*Provided passage*:

▬▬▬▬▬▬

[lxc-devel] [lxd/master] Cluster recover command

Mon Nov 4 11:37:18 UTC 2019

A non-text attachment was scrubbed...
Name: not available
Type: text/x-mailbox
Size: 876 bytes
Desc: not available
URL: <http://lists.linuxcontainers.org/pipermail/lxc-devel/attachments/20191104/af121cf8/attachment.bin>
-------------- next part --------------
From b56db39b78f89678761b9fc43044557b38120669 Mon Sep 17 00:00:00 2001
From: Free Ekanayaka <free.ekanayaka at canonical.com>
Date: Mon, 4 Nov 2019 09:50:23 +0100
Subject: [PATCH 1/4] lxd/cluster: add Recover() and ListDatabaseNodes()
 utilities

Signed-off-by: Free Ekanayaka <free.ekanayaka at canonical.com>
---
 lxd/cluster/recover.go | 84 ++++++++++++++++++++++++++++++++++++++++++
 1 file changed, 84 insertions(+)
 create mode 100644 lxd/cluster/recover.go

diff --git a/lxd/cluster/recover.go b/lxd/cluster/recover.go
new file mode 100644
index 0000000000..32d6575d63
--- /dev/null
+++ b/lxd/cluster/recover.go
@@ -0,0 +1,84 @@
+package cluster
+
+import (
+	"fmt"
+	"path/filepath"
+
+	dqlite "github.com/canonical/go-dqlite"
+	"github.com/lxc/lxd/lxd/db"
+	"github.com/lxc/lxd/lxd/node"
+	"github.com/pkg/errors"
+)
+
+func ListDatabaseNodes(database *db.Node) ([]string, error) {
+	nodes := []db.RaftNode{}
+	err := database.Transaction(func(tx *db.NodeTx) error {
+		var err error
+		nodes, err = tx.RaftNodes()
+		return err
+	})
+	if err != nil {
+		return nil, errors.Wrapf(err, "Failed to list database nodes")
+	}
+	addresses := make([]string, len(nodes))
+	for i, node := range nodes {
+		addresses[i] = node.Address
+	}
+	return addresses, nil
+}
+
+func Recover(database *db.Node) error {
+	// Figure out if we actually act as dqlite node.
+	var info *db.RaftNode
+	err := database.Transaction(func(tx *db.NodeTx) error {
+		var err error
+		info, err = node.DetermineRaftNode(tx)
+		return err
+	})
+	if err != nil {
+		return errors.Wrap(err, "Failed to determine node role.")
+	}
+
+	// If we're not a database node, return an error.
+	if info == nil {
+		return fmt.Errorf("This LXD instance has no database role.")

▬▬▬▬▬▬

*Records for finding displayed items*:
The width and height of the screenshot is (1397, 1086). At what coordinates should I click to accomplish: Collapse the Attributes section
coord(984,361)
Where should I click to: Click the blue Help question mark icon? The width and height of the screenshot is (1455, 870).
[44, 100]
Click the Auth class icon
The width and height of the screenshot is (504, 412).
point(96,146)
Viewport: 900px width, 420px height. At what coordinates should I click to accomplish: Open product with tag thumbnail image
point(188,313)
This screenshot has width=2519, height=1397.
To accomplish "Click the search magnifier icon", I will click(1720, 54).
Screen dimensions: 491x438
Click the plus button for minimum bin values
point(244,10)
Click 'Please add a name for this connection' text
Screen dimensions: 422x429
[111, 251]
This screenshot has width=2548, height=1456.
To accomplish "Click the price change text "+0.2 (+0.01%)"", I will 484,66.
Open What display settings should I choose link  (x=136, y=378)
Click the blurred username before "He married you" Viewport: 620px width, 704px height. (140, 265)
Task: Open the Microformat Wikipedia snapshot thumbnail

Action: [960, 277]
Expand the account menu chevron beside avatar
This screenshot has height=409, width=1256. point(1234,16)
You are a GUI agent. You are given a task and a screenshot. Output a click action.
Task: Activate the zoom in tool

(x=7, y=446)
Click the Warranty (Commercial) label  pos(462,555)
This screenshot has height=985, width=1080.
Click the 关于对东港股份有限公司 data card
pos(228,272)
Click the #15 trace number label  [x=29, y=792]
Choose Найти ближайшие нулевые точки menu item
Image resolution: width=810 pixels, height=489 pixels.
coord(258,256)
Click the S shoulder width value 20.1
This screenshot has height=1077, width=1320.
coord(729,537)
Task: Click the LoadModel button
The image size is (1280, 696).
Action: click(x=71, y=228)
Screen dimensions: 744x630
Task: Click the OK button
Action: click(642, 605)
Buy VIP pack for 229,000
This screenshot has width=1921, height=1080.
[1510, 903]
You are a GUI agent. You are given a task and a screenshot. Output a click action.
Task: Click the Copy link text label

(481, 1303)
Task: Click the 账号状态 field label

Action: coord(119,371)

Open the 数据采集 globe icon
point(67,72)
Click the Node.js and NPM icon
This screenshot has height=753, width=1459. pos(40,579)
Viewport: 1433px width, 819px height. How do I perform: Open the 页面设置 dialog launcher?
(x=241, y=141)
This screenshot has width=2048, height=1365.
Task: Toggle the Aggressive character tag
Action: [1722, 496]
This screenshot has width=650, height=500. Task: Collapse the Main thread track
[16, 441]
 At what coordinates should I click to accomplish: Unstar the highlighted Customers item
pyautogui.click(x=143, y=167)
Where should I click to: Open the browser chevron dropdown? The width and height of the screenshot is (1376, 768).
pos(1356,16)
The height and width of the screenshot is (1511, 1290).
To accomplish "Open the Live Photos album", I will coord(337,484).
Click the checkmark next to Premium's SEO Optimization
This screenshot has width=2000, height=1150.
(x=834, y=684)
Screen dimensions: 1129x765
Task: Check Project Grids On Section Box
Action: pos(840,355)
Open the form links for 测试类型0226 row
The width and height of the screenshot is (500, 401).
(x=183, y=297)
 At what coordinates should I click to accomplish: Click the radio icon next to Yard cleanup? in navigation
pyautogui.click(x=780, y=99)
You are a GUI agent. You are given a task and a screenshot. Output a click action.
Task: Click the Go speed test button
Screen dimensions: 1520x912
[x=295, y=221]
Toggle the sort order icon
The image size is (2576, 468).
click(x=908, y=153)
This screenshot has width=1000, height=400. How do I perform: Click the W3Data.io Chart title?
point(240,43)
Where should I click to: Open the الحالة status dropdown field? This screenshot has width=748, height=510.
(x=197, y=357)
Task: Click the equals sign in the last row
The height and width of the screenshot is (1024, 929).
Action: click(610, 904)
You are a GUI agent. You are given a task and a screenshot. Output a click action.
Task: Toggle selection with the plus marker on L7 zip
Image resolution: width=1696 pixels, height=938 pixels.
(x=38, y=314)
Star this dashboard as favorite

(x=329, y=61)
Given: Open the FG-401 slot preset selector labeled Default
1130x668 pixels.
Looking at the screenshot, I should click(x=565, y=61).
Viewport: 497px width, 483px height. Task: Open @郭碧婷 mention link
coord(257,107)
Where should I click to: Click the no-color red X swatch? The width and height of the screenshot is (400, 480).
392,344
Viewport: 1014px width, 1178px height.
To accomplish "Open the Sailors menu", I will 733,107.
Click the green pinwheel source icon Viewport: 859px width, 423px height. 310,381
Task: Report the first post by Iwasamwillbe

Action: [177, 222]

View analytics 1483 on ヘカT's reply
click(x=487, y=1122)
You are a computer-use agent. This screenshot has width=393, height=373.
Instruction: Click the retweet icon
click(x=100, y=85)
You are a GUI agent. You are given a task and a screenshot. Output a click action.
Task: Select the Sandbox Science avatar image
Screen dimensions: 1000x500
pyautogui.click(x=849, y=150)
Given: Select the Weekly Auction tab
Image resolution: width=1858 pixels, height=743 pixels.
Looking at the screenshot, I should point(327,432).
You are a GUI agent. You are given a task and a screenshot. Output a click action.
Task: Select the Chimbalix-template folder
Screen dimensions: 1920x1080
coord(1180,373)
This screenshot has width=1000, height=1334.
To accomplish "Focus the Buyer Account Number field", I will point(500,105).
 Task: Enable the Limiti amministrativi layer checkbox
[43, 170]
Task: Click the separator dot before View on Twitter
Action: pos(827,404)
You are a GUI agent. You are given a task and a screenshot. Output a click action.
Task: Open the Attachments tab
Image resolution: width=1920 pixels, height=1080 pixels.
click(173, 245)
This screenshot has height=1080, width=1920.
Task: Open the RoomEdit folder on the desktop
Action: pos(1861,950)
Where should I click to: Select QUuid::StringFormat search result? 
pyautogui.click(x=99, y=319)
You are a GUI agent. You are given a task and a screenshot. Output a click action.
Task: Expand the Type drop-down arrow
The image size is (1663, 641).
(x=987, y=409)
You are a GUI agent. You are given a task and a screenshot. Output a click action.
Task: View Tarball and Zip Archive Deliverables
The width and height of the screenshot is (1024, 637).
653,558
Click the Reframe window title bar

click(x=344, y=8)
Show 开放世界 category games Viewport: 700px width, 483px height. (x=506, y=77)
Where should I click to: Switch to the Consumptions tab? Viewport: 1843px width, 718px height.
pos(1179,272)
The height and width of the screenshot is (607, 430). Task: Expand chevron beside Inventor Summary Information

▬▬▬▬▬▬

*The tasks*:
A: Using the LXD cluster recover patch, decide whether each statement agrees with it. Answer yes or no for each, and quote the exact words that settle it.
(i) The patch adds 84 lines to one new file.
(ii) This patch is the second of four.
(iii) Recover returns an error when the LXD instance has no database role.
B: Translate this comment from the LXD cluster recover patch into Spanish: "If we're not a database node, return an error."
C: Go on with the LXD cluster recover patch from the point where its code stops.

*The answers*:
A:
(i) Yes: "1 file changed, 84 insertions(+)"
(ii) No: "[PATCH 1/4]"
(iii) Yes: "This LXD instance has no database role."

B: Si no somos un nodo de base de datos, devuelve un error.

C:
+	}
+
+	// If this is a standalone node not exposed to the network, return an
+	// error.
+	if info.Address == "" {
+		return fmt.Errorf("This LXD instance is not clustered.")
+	}
+
+	dir := filepath.Join(database.Dir(), "global")
+	server, err := dqlite.New(
+		uint64(info.ID),
+		info.Address,
+		dir,
+	)
+	if err != nil {
+		return errors.Wrap(err, "Failed to create dqlite server")
+	}
+
+	cluster := []dqlite.NodeInfo{
+		{ID: uint64(info.ID), Address: info.Address},
+	}
+
+	err = server.Recover(cluster)
+	if err != nil {
+		return errors.Wrap(err, "Failed to recover database state")
+	}
+
+	// Update the list of raft nodes.
+	err = database.Transaction(func(tx *db.NodeTx) error {
+		nodes := []db.RaftNode{
+			{ID: info.ID, Address: info.Address},
+		}
+		return tx.RaftNodesReplace(nodes)
+	})
+	if err != nil {
+		return errors.Wrap(err, "Failed to update database nodes.")
+	}
+
+	return nil
+}

From c3c7038ab12ce6037cb523bf51a52c46344020d0 Mon Sep 17 00:00:00 2001
From: Free Ekanayaka <free.ekanayaka at canonical.com>
Date: Mon, 4 Nov 2019 11:48:29 +0100
Subject: [PATCH 2/4] Add new "lxd cluster" sub-command

Signed-off-by: Free Ekanayaka <free.ekanayaka at canonical.com>
---
 lxd/main.go         |   4 ++
 lxd/main_cluster.go | 158 ++++++++++++++++++++++++++++++++++++++++++++
 2 files changed, 162 insertions(+)
 create mode 100644 lxd/main_cluster.go

diff --git a/lxd/main.go b/lxd/main.go
index 72531e1f22..cf6b292cbb 100644
--- a/lxd/main.go
+++ b/lxd/main.go
@@ -177,6 +177,10 @@ func main() {
 	waitreadyCmd := cmdWaitready{global: &globalCmd}
 	app.AddCommand(waitreadyCmd.Command())
 
+	// cluster sub-command
+	clusterCmd := cmdCluster{global: &globalCmd}
+	app.AddCommand(clusterCmd.Command())
+
 	// Run the main command and handle errors
 	err := app.Execute()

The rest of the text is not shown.